• ASSIGNMENT: Count up the lines in the listing below that hold "viewer", and answer with the total alone.

• SUPPLIED ENTRIES:
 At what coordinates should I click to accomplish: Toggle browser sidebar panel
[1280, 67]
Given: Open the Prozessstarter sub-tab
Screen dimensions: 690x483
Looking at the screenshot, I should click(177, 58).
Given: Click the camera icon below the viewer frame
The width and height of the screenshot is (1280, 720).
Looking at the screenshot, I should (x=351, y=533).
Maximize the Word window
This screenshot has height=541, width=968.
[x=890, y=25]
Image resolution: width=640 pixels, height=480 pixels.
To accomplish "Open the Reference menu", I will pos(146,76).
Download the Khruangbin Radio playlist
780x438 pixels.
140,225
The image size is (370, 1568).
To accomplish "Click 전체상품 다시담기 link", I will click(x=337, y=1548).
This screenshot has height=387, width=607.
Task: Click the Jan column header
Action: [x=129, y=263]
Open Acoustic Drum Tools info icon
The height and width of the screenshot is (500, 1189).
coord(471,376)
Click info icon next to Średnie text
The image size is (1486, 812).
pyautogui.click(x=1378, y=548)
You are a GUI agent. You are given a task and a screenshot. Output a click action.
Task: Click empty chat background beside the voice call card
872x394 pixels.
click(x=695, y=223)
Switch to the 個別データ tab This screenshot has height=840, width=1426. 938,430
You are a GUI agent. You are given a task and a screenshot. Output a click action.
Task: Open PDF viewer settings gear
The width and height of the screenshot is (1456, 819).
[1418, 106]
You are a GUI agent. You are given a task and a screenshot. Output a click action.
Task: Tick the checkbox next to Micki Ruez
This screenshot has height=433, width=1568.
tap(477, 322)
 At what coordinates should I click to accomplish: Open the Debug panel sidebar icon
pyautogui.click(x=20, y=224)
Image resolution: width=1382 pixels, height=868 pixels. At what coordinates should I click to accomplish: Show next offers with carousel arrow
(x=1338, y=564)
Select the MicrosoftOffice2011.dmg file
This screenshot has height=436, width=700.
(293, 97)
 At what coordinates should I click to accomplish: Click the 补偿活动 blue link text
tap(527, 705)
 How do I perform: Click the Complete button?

• OUTPUT FOR THIS EXERCISE: 2